You might think this is a contrived example, but remember that tech and language literacy, jargon, and an aesthetic treatment can all conspire to prevent someone from knowing what an icon represents.
Again, voice control software offers workarounds for this. However, I repeat the question asked earlier: Why do we force people to use them?
What About My Pixel-perfect Design?
Accessibility is a multidisciplinary, holistic concern. And so is Design.
When you update your partially visually hidden link text, you may get link names that extend to more than one line. If the link is placed inside a card component, and there are multiple card components arranged in a grid, there is the chance that cards will have varying heights. And you know what? That’s totally okay.
A CTA link extending to multiple lines is one example of the sorts of things you should already be considering. How your components can handle things like:
- Varying lengths of content;
- Grid placement and negative space with variable content height;
- Different configurations (What if a badge is added? What if the description is removed?);
- Translation and localization;
- Failure states (What if the hero image doesn’t load?).
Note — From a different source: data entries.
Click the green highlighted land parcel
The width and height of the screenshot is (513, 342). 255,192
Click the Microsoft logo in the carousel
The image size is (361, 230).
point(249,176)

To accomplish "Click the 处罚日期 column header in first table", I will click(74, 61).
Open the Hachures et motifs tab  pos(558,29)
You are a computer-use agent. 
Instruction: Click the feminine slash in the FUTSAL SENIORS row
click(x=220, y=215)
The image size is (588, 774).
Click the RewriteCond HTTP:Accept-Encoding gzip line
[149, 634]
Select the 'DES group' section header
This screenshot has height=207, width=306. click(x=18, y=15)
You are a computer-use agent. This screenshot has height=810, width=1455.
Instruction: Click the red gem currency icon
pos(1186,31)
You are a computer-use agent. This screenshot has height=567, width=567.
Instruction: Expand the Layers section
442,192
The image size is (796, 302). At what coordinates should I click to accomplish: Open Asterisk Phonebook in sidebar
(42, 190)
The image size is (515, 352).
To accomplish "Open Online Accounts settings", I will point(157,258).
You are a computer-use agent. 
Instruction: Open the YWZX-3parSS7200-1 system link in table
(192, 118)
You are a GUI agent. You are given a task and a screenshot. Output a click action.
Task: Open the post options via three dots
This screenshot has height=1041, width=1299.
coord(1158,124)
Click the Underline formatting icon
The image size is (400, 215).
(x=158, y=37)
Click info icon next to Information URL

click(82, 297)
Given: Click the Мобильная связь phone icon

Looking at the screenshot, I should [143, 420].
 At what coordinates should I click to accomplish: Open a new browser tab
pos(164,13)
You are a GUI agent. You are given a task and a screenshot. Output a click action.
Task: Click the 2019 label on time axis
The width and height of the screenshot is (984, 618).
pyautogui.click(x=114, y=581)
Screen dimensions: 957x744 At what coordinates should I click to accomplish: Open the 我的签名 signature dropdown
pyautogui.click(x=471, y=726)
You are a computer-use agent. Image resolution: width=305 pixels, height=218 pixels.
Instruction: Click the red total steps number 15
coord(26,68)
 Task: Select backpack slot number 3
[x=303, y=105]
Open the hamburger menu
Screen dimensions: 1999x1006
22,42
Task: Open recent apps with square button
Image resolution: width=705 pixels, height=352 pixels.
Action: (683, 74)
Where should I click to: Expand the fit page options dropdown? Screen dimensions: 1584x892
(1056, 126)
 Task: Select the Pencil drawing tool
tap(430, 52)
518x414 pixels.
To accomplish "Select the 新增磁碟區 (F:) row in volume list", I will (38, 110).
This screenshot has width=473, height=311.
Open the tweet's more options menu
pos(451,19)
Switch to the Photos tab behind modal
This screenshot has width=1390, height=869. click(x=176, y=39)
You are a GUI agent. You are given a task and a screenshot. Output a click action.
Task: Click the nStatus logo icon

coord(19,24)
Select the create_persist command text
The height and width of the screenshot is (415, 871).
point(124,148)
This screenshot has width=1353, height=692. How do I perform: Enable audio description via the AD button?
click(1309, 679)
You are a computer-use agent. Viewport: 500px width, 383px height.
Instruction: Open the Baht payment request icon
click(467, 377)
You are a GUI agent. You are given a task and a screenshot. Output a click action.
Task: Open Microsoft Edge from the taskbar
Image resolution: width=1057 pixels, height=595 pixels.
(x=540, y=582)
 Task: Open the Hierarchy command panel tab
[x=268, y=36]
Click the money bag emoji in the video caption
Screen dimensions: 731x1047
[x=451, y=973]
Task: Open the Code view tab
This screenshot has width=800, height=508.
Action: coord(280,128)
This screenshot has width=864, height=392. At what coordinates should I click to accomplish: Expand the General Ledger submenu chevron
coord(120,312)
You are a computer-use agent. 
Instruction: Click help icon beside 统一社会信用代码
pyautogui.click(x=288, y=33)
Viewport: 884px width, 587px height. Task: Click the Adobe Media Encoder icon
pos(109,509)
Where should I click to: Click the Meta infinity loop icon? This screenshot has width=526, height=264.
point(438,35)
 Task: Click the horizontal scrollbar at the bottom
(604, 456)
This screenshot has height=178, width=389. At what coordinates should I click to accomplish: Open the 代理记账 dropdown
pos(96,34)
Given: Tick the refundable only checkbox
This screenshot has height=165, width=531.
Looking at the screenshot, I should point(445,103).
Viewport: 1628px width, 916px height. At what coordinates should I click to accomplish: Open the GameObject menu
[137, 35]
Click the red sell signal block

If you need to update your existing work to accommodate these kinds of real-world considerations, you’ll probably have to collaborate with content writers, developers, and project managers. Design thrives in this kind of collaborative environment, where you can identify and work with the limits of the systems you work inside of.
Sometimes you’ll be able to tweak what you already have. Sometimes you’ll have to create net-new content. Sometimes you’ll even have to throw it all out and go back to the drawing board. These efforts all speak to the value of a Shift Left methodology, where these kinds of considerations are named and dealt with early in the conception phase.
How Do We Make Sure Our Experiences Are Easy To Use By Voice Control Software?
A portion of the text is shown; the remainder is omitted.